As the daughter of an immigrant and the child of a working class household, sending a kid to Harvard is a big deal, but the pride I feel for my daughter and the rest of my kids has much more to do with who they are as people. If my daughter had gotten into Harvard under the shadow of parental or societal pressure and expectations, she might still be deemed “successful” by others, but her life would be quite different, because the truth is that other people’s opinions about the success of individuals is meaningless and hollow and maybe even destructive.
When you are steeped in a society that is unequal, classist, racist, sexist, and ageist, this is a hard truth to absorb. Judgment often trumps compassion and keeps us focused on accomplishments, income levels, and social status rather than our hopes, dreams, and fellow human beings. Just last night I was having dinner with some friends, and we were telling stories about embarrassing moments in our lives. A published author of several books who everyone at the table would deem a great “success” talked of attending a conference with more acclaimed, prize-winning writers and feeling like a fraud. I’m sure I’m not alone in relating to that feeling. At what point does it end? Is there any rung on the ladder of “success” that can stop it, or does stopping it come from inside ourselves?
As homeschooling parents, facing our own baggage about “success” can help keep us from passing it on to our kids. My baggage is particularly heavy, so it’s been tough for me, and while I don’t claim to have been perfect, the rewards of the journey have been many. Doing the right thing, as Priesnitz says, by respecting and trusting our children not only allowed them to develop into the people they are today, it also gave us years of wonderful experiences and close relationships with our kids. Because of the society we live in, raising kids this way doesn’t guarantee they won’t struggle with the concept of “success,” but it does give them a strong foundation of self esteem, self respect, and self motivation to help counter destructive messages. It also gives them a frame of reference for a different way to live, a way that values people, learning, and evolving rather than measurable accomplishments.

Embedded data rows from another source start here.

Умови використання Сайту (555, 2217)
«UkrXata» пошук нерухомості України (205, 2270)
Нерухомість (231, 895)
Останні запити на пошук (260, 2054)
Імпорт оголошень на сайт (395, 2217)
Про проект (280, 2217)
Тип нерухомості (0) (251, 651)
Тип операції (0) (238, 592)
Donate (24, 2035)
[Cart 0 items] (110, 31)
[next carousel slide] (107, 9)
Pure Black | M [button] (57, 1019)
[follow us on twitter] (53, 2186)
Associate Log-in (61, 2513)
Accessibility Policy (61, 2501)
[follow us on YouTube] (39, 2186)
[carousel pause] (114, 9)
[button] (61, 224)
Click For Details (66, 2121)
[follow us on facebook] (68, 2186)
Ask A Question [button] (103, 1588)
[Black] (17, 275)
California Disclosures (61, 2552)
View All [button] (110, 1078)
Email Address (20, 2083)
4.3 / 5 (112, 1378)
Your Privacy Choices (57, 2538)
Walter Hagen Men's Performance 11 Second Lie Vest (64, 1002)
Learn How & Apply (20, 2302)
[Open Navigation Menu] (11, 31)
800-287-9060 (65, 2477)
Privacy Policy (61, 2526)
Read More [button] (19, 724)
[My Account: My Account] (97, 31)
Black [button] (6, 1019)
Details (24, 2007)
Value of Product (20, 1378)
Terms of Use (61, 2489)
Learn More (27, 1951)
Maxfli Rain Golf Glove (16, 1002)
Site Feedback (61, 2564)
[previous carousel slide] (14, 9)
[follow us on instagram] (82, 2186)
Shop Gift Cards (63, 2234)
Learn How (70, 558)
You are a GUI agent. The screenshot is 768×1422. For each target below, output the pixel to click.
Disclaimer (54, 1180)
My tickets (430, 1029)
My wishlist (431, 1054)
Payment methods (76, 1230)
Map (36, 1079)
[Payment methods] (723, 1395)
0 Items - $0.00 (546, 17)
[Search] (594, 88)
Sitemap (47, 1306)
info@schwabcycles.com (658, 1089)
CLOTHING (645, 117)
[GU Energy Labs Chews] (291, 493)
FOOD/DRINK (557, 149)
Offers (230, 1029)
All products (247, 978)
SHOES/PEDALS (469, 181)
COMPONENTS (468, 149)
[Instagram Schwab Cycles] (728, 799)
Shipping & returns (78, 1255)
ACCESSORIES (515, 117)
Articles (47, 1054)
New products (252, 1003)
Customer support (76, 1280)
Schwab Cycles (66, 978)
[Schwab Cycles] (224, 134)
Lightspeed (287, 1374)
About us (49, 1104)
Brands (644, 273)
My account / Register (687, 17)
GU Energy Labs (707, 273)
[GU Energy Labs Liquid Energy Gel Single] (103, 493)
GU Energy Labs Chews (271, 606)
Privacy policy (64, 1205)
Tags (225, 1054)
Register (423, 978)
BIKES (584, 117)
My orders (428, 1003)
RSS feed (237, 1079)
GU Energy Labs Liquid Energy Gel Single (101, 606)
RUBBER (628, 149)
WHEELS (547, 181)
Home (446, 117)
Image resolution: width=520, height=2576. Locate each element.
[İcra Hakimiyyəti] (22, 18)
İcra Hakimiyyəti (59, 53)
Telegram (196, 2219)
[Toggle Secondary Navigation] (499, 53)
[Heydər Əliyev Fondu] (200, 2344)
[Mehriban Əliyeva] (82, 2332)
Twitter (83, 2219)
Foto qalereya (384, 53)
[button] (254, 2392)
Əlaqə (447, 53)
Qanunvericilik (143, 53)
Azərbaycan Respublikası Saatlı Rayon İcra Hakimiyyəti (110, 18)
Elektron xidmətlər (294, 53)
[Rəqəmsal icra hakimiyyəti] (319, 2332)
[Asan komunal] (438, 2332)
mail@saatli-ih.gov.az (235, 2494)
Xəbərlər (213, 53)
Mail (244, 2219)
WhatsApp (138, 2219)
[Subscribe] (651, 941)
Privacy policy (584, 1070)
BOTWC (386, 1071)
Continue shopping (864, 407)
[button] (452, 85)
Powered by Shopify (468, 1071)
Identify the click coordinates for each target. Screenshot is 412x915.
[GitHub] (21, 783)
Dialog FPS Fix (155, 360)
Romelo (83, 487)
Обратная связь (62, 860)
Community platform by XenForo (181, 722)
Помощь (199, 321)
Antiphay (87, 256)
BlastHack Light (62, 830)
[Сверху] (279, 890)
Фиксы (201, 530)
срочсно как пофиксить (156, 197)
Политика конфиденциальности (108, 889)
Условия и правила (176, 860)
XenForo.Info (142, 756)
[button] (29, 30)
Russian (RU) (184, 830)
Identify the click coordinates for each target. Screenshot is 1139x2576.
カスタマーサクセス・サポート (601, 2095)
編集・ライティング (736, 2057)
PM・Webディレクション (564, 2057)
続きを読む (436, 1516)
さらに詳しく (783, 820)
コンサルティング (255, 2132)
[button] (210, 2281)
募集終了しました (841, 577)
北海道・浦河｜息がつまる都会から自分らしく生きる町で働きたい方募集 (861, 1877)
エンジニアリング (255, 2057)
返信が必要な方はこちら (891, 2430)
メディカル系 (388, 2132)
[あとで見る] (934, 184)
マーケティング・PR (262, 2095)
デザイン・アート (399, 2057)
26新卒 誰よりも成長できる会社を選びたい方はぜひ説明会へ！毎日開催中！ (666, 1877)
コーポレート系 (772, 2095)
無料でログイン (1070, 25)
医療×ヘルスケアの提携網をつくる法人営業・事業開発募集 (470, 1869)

This is great Milva. I love how you expanded on Wendy’s post. I am often faced with this issue of “but how will your children be successful in life?” I love to see stories in the press about unschooled children who have accomplished exceptional things or have genius talent, and, yes, part of that might be due to the freedom, time and support they are offered through life learning, but it becomes dangerous when “success” becomes the goal of unschooling. In the same way that it is dangerous to assume that a traditional education equates to a “good job” and financial success. I just want my kids to be happy and fulfilled, whatever that might look like.